Avoid Flu–Go Veg
When in a rush, post a press release. I am still at my conference, and not getting a chance to blog. So as not to desert my blog completely, here’s a press releasr from the Physicians Committee for Responsible Medicine.
And it makes sense. Right now, all bird flu in humans has been caused by very close contact with infected birds, like chickens and ducks. Like eating raw infected birds. And if people ate less birds and animals, the number of farms would decrease (thus less harboring of the microbes) and thus less spread.

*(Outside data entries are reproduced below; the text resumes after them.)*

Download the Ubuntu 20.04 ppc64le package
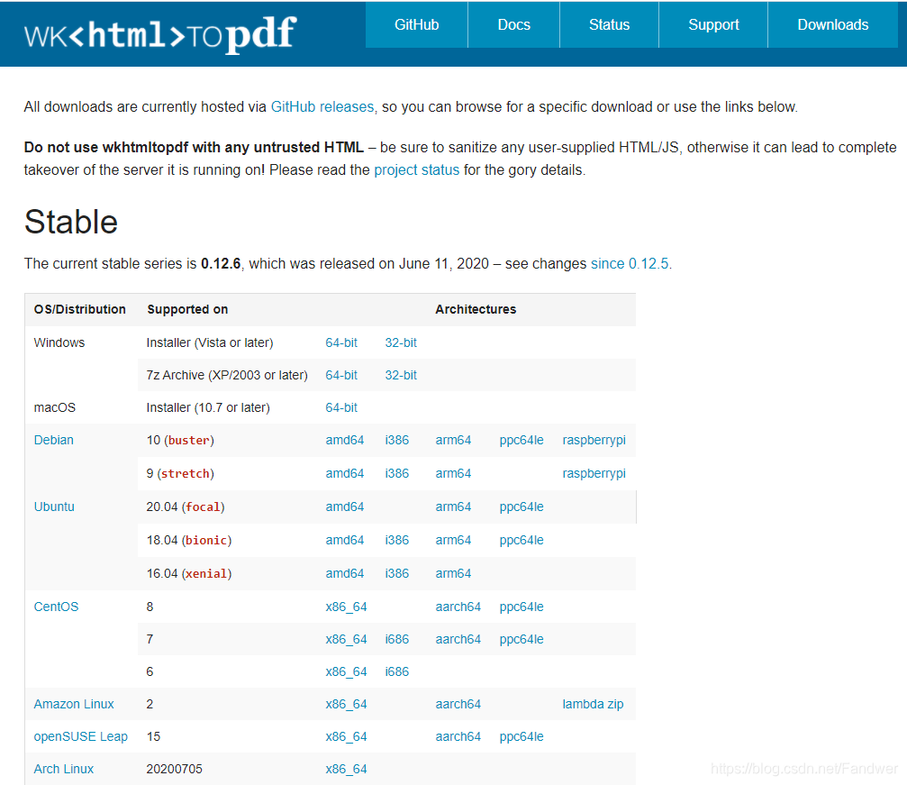The image size is (907, 785). click(x=521, y=507)
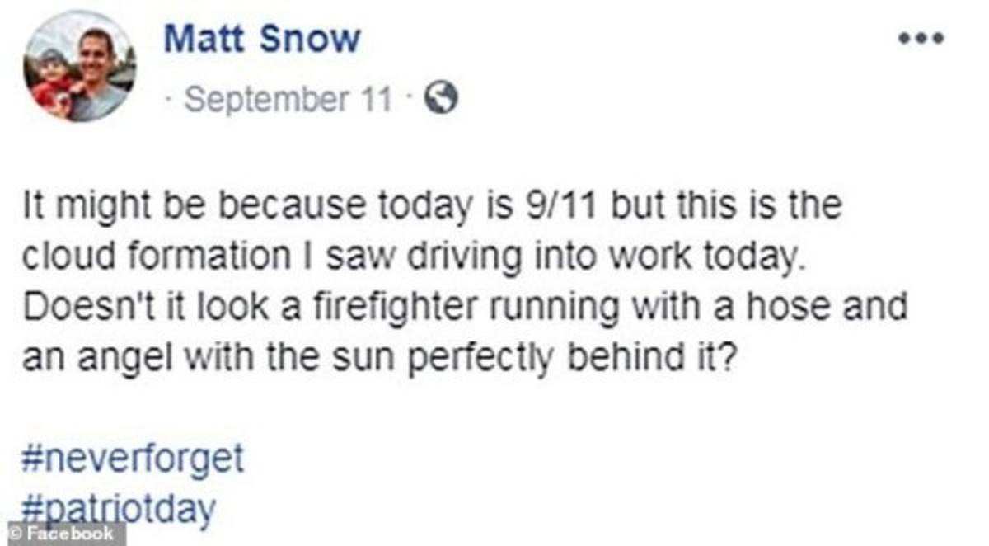Image resolution: width=989 pixels, height=546 pixels.
Task: Open the September 11 post timestamp
Action: point(288,100)
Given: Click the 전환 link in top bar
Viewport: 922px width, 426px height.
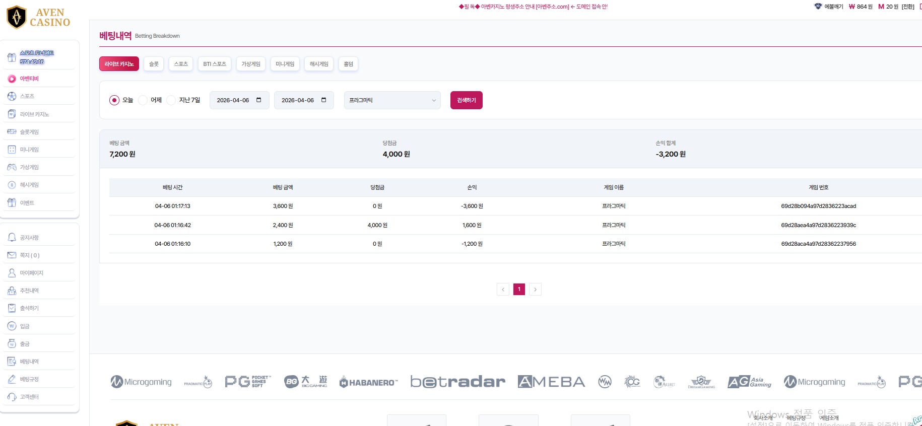Looking at the screenshot, I should 907,7.
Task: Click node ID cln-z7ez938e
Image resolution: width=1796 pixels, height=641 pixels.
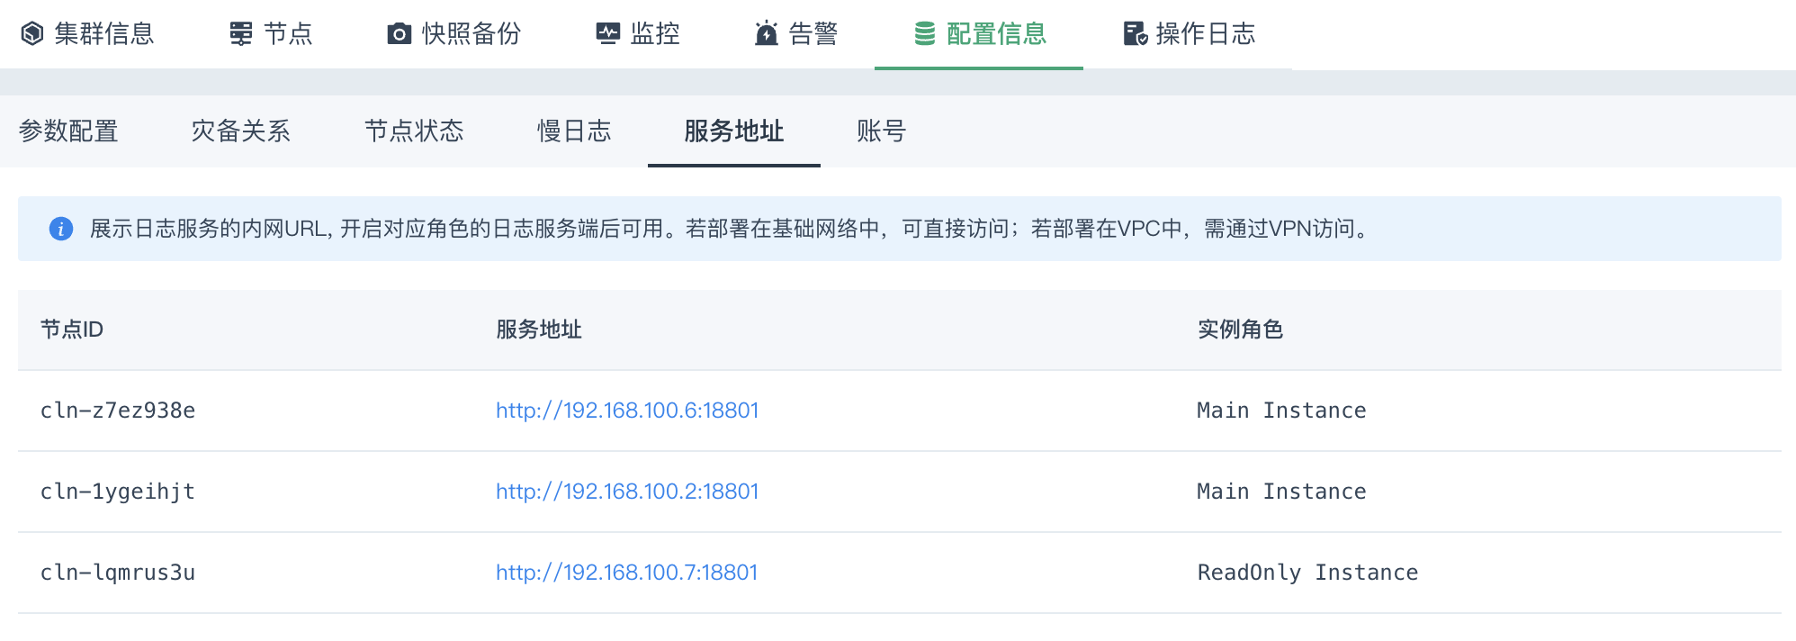Action: pyautogui.click(x=118, y=411)
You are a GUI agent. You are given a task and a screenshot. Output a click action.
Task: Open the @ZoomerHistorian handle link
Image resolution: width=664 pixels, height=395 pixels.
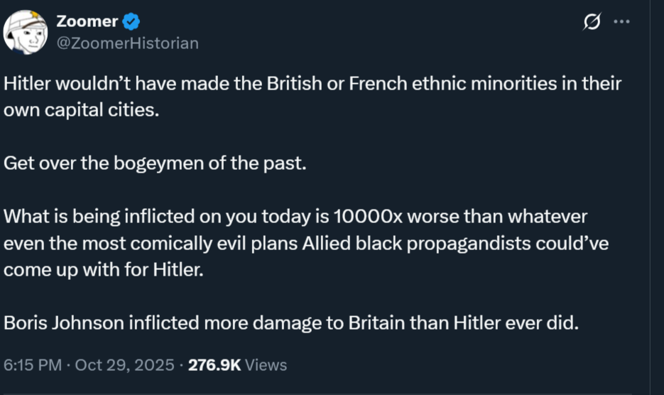(127, 43)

Anyway, think about bird flu before you next sink your teeth into a chicken breast…
Concerned About Bird Flu?
Doctors Offer “Vegetarian Starter Kit”
Meatless Diets Could Help Stop the Disease at its Source, Physicians’ Group Says
WASHINGTON—In response to the growing concern over a potential worldwide outbreak of the avian flu, the Physicians Committee for Responsible Medicine (PCRM) is offering a free 16-page Vegetarian Starter Kit for worried carnivores. Although the lethal H5N1 strain of the flu has not yet been found in the United States, the World Health Organization and other authorities fear the possibility of a deadly pandemic if the virus mutates and begins spreading easily among humans.
Avian influenza develops on poultry farms, where routine confinement, overcrowding, and poor sanitary conditions create the perfect reservoir for viruses and other diseases to incubate and spread. Once a pathogen emerges, it is easily carried by migrating birds or commercial livestock transport. But a meatless diet helps eliminate the farms that breed infectious disease.
Vegetarian eating habits also eliminate animal fat and cholesterol, which have been linked to heart disease, one of America’s top killers. “The fat, cholesterol, and cancer-causing agents in chicken, turkey, and other poultry meats are damaging America’s health,” says PCRM nutritionist Tim Radak, DrPH, R.D. “Switching to a vegetarian diet would dramatically decrease obesity, high blood pressure, heart disease, and other diet-related illnesses in this country. And meatless eating habits could also help reduce the risk of a bird-flu pandemic.”